- REQUIRED WORK -
From the listing, pull out every line that contains the string "agent", matching case exactly.

- GIVEN RECORDS -
━━━━━━━━━━

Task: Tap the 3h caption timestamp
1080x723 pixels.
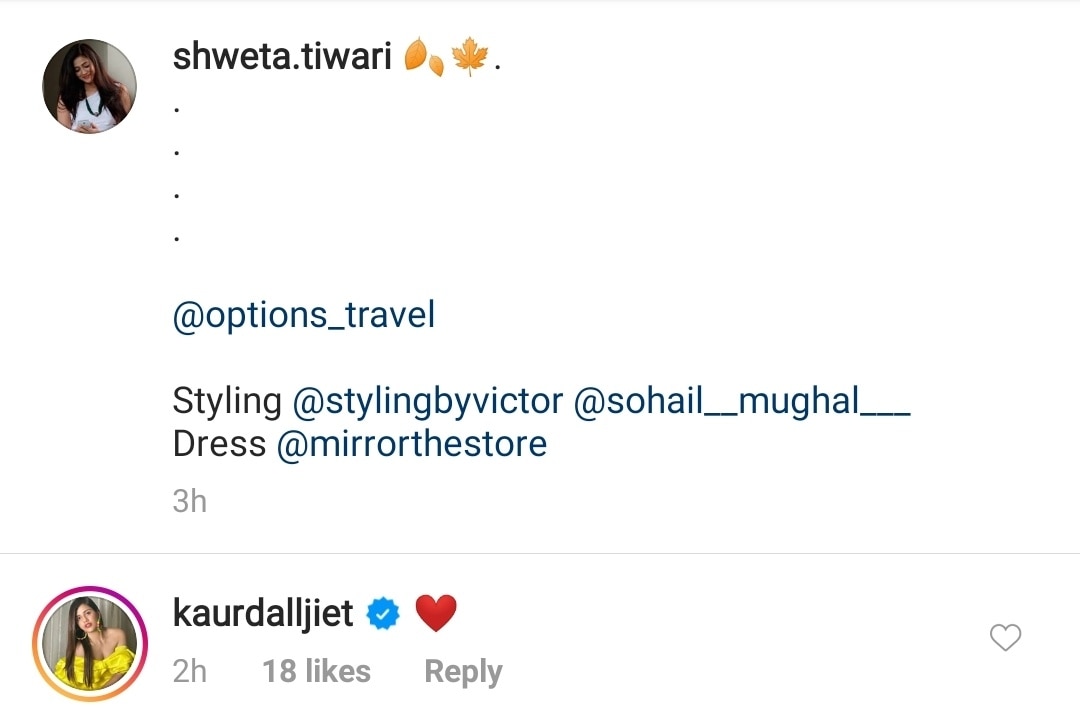Action: point(189,501)

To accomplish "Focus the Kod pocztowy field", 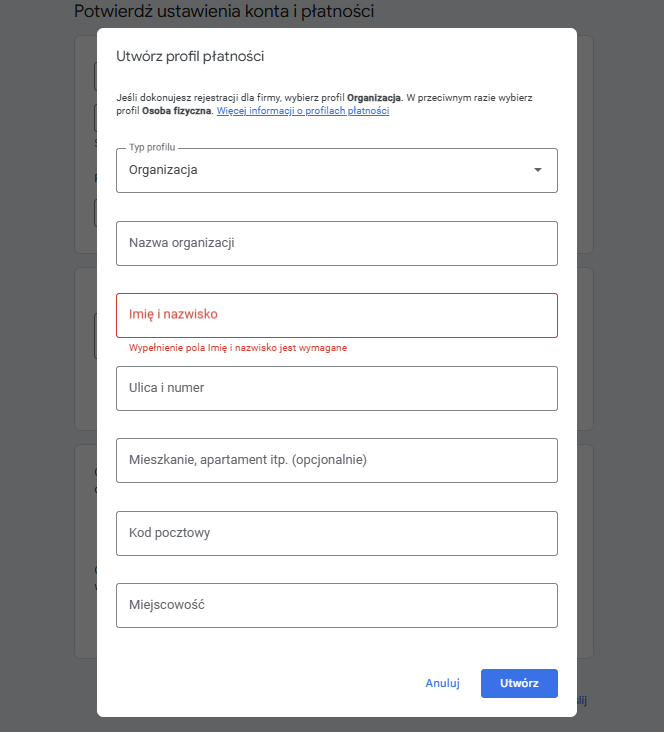I will coord(336,533).
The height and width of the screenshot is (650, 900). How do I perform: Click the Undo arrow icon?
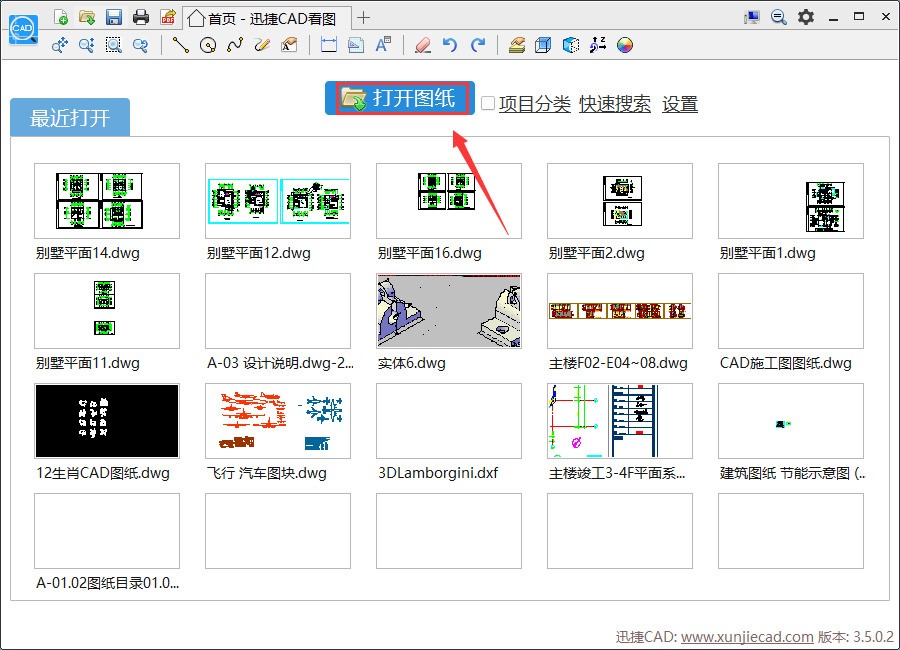point(450,44)
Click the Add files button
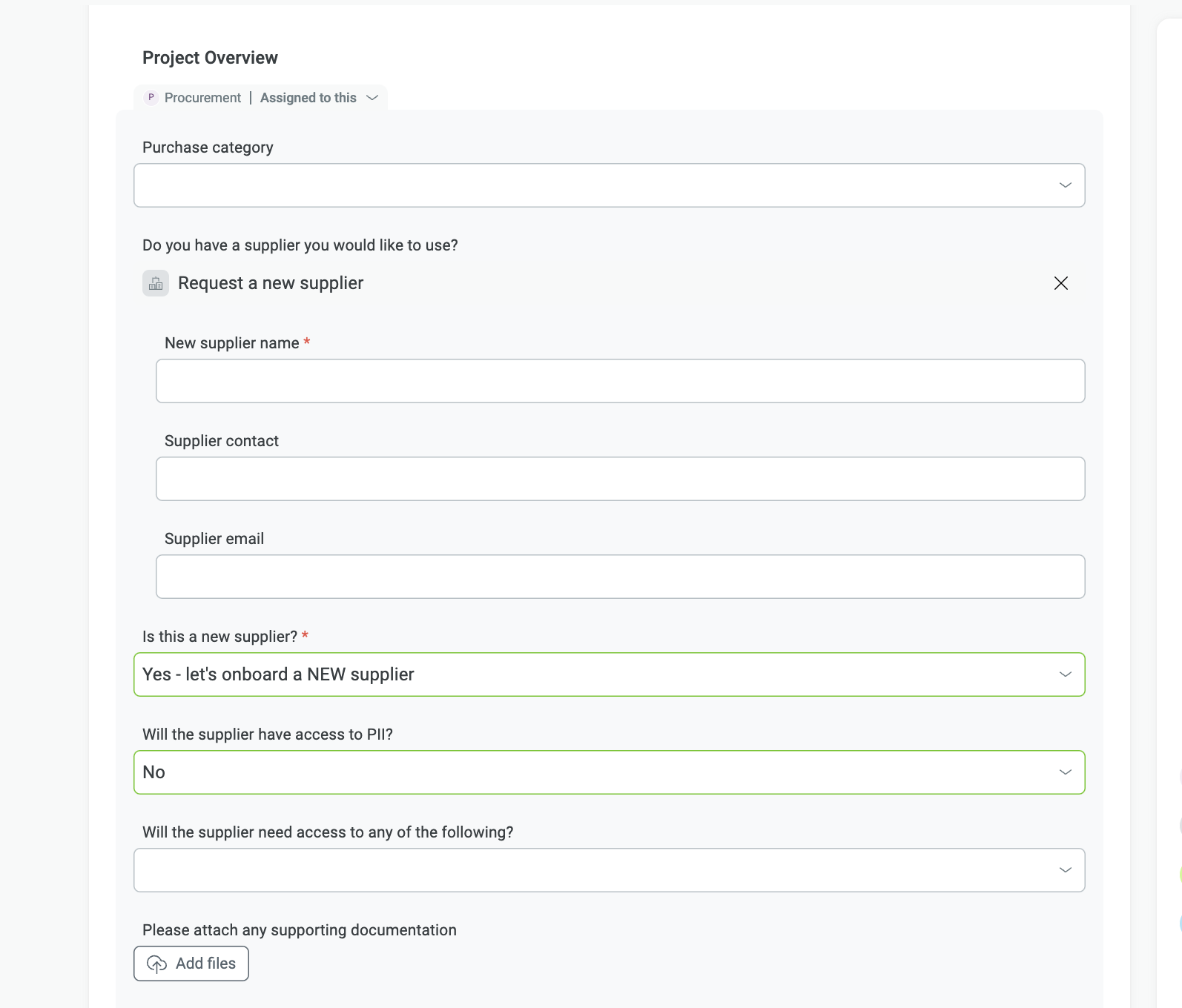This screenshot has width=1182, height=1008. (191, 964)
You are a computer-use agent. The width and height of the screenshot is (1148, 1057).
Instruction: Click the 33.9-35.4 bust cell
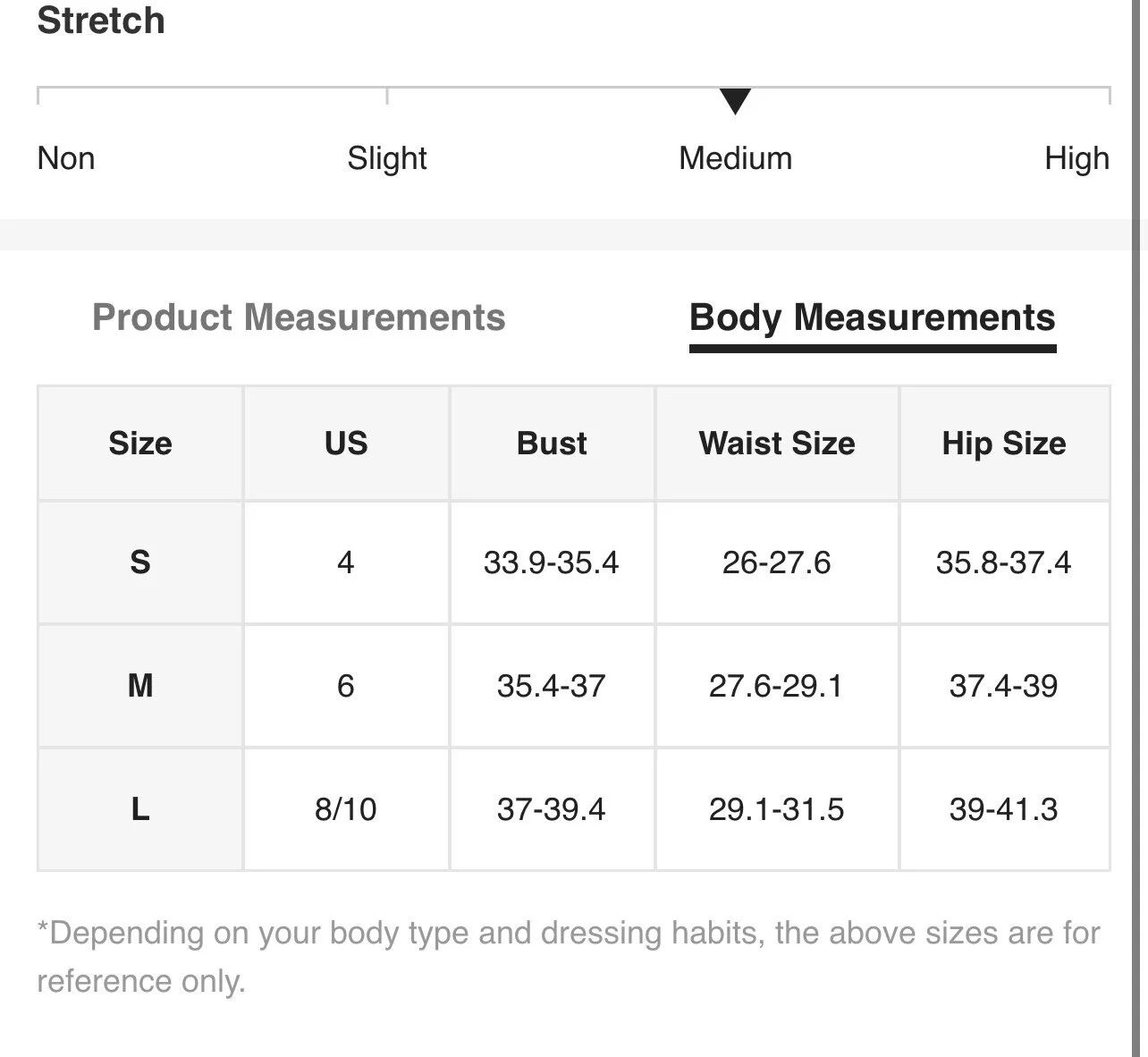click(x=552, y=562)
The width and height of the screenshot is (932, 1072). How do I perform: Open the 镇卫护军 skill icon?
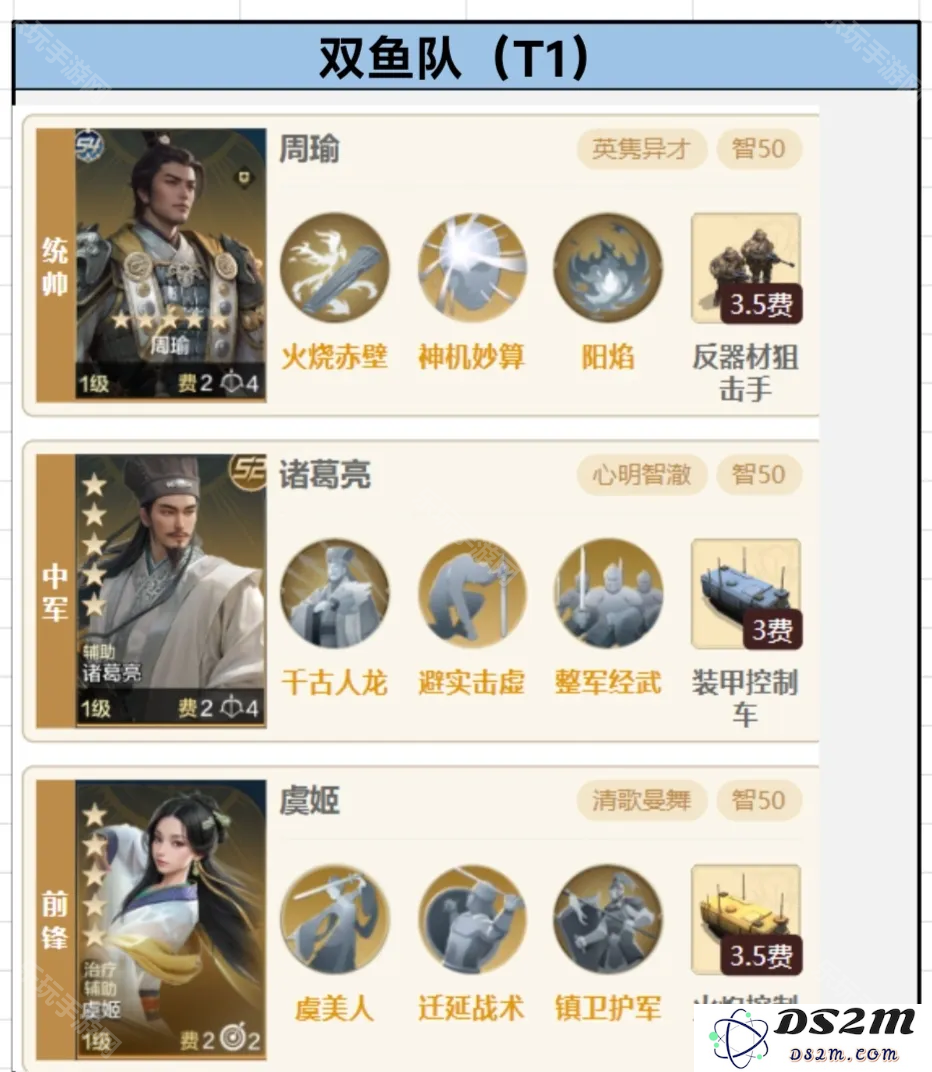608,919
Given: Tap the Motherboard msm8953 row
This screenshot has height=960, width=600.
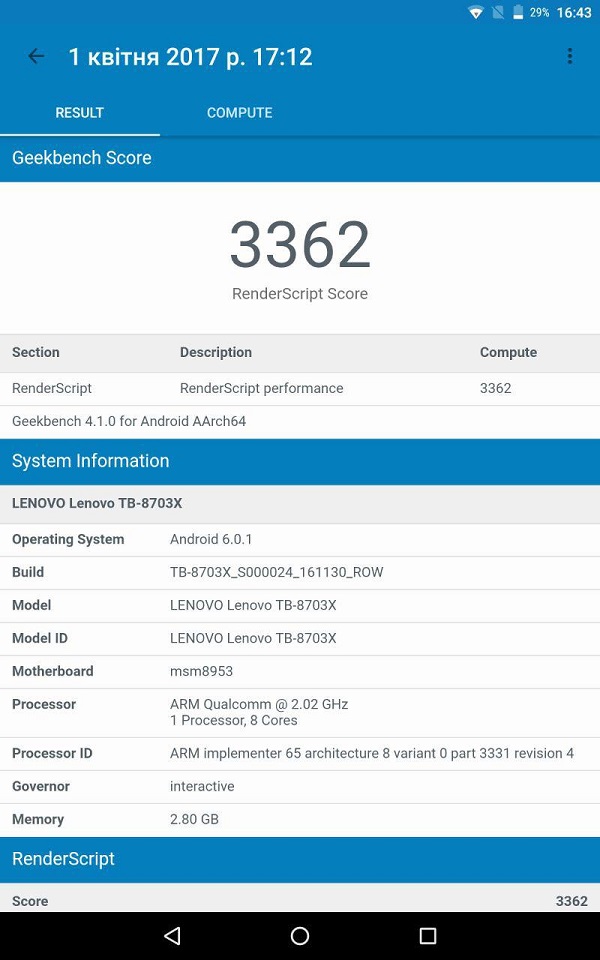Looking at the screenshot, I should 300,671.
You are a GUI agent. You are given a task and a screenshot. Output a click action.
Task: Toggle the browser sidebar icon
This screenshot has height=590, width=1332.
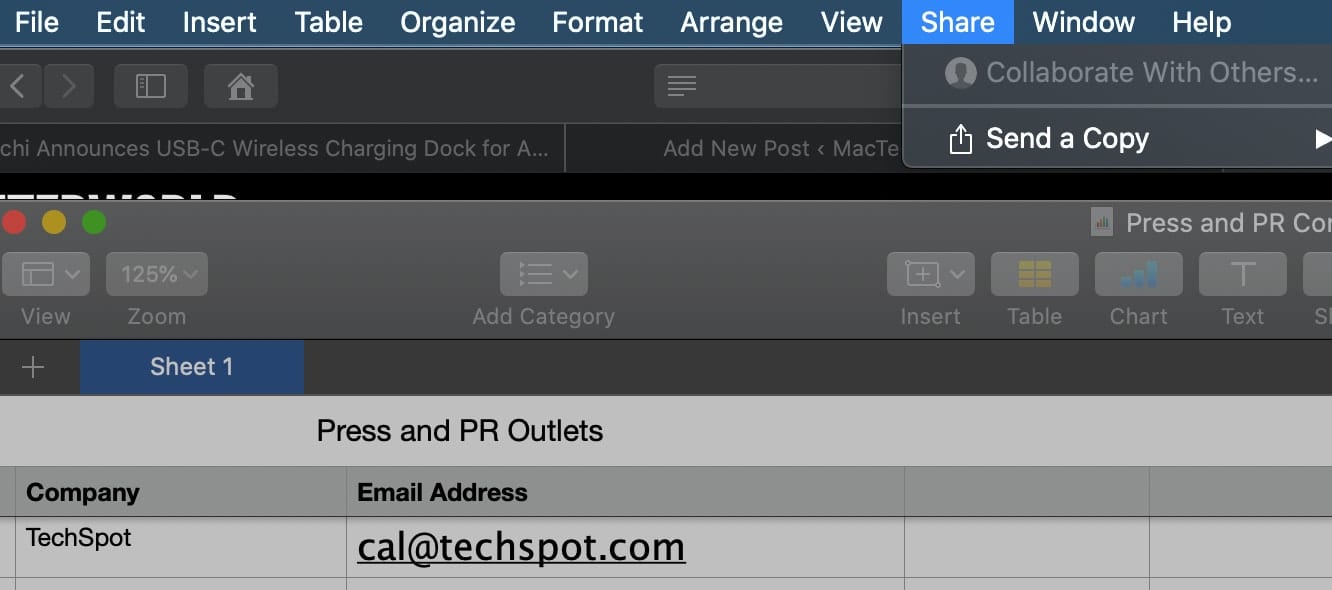click(151, 87)
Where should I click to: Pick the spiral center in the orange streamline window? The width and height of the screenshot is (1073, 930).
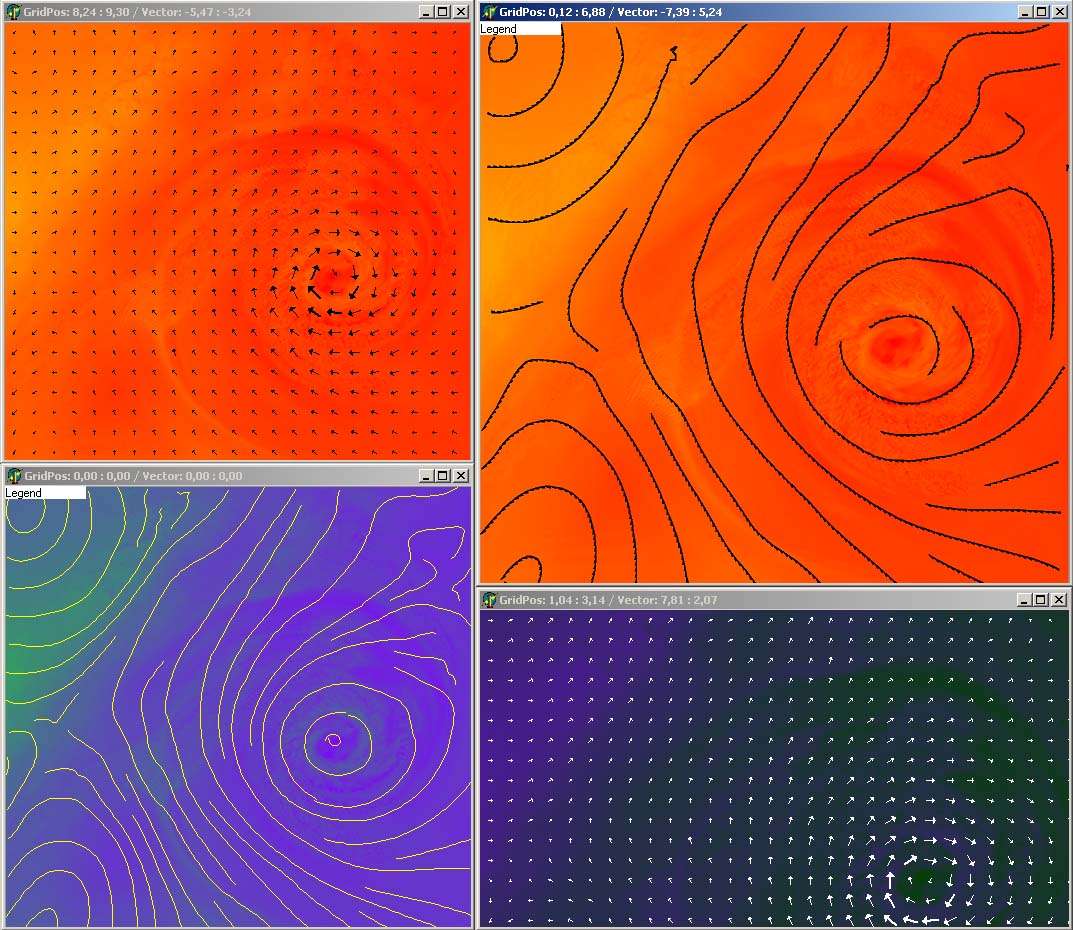point(890,345)
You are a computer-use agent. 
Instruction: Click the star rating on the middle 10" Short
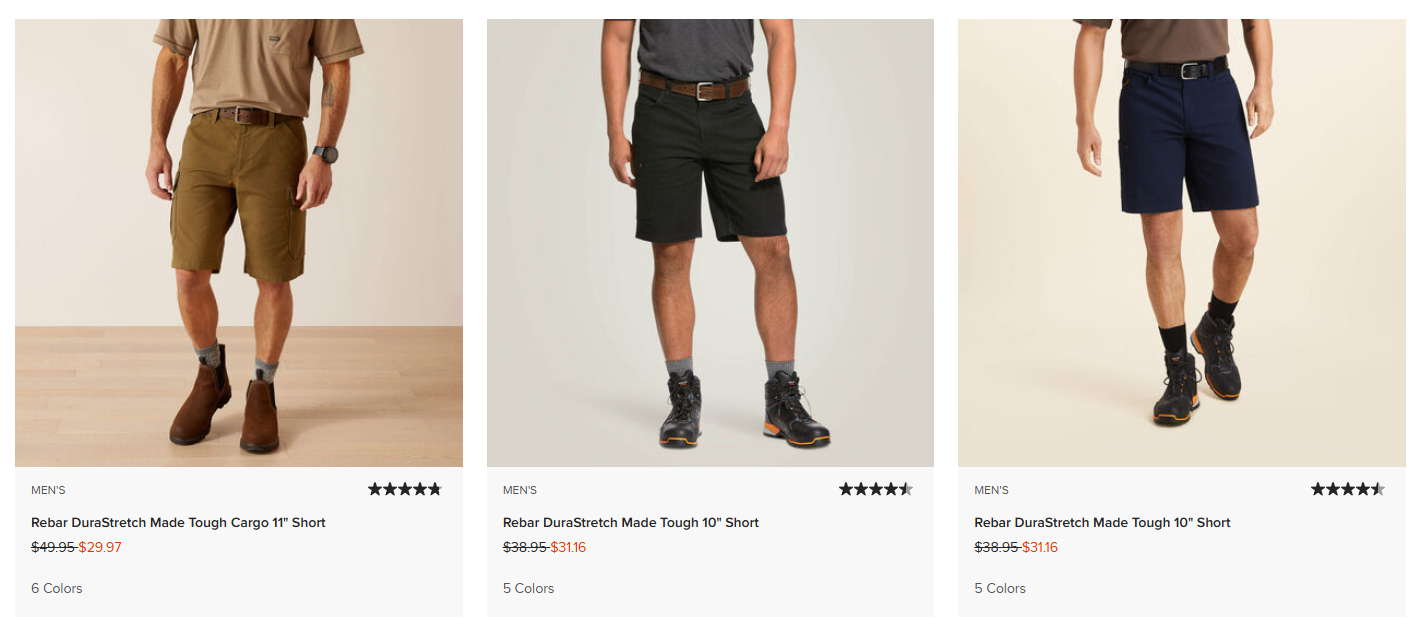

━━━━━━━━━━

- FINISHED EXERCISE -
You are a computer-use agent. The width and height of the screenshot is (1148, 1057).
You are a GUI agent. You are given a task and a screenshot. Output a click action.
You are a computer-use agent. 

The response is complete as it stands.